- _What the exercise asks_
Copy every entry below verbatim, except for images.

#####

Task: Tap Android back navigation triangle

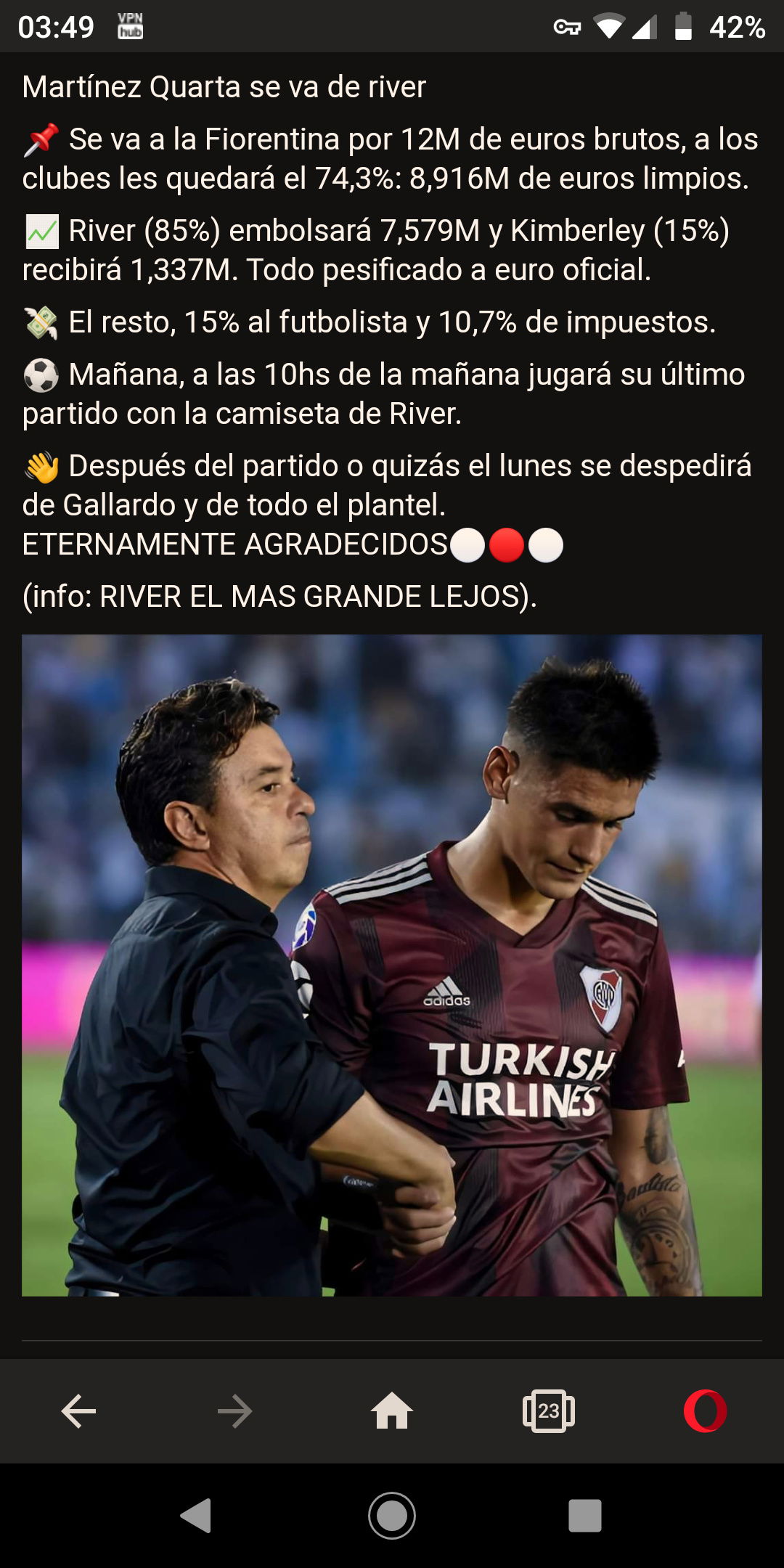Action: 196,1516
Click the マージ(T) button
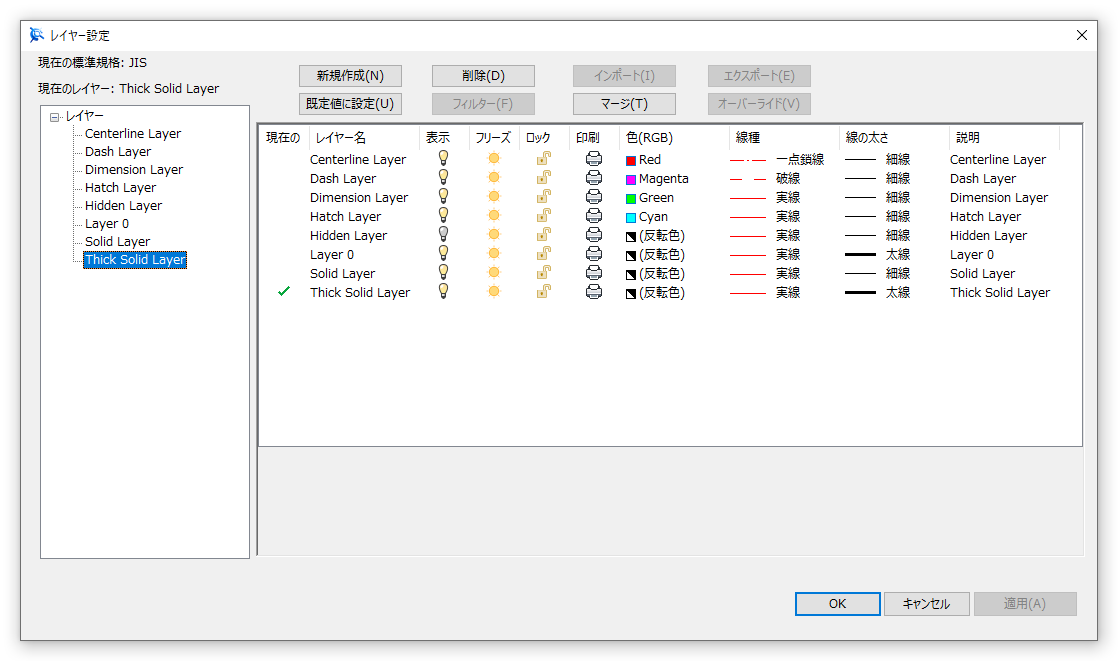The image size is (1118, 661). (x=624, y=104)
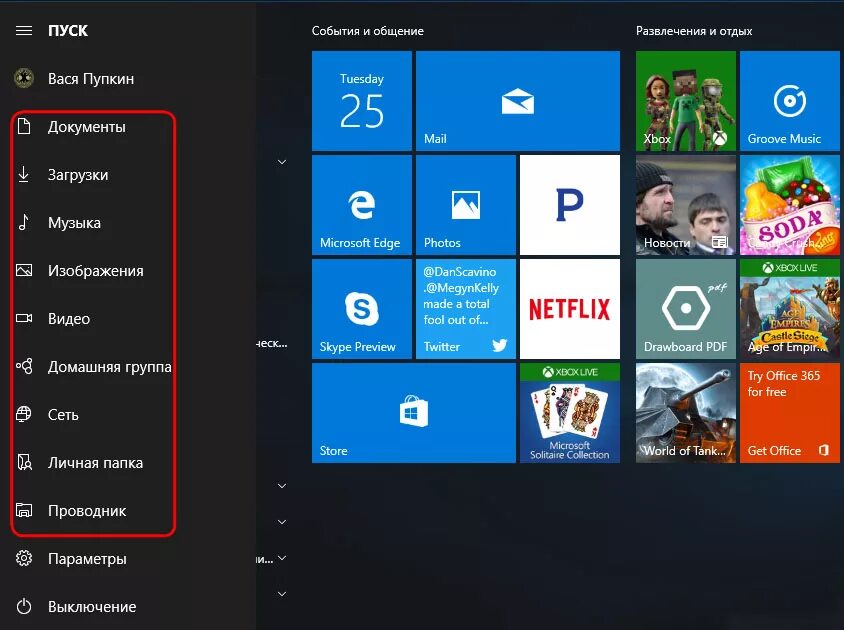Screen dimensions: 844x630
Task: Open the Mail tile
Action: (516, 100)

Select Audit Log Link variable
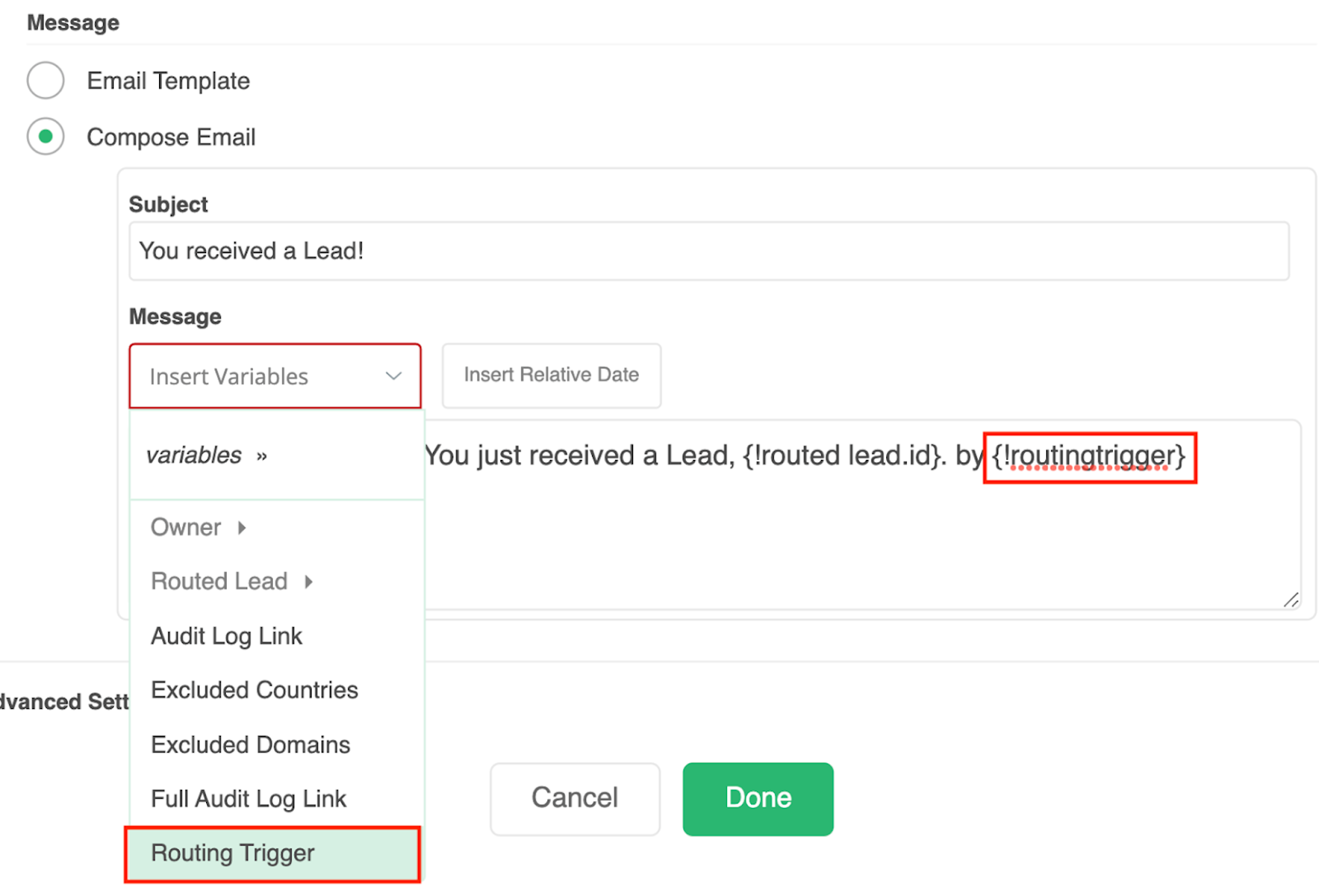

#####

- _Exercise answer_
Task: Tap Android back navigation triangle

Action: 196,1516
Click the マージ(T) button
The image size is (1118, 661). (x=624, y=104)
Screen dimensions: 844x630
Task: Open the Mail tile
Action: (516, 100)

Select Audit Log Link variable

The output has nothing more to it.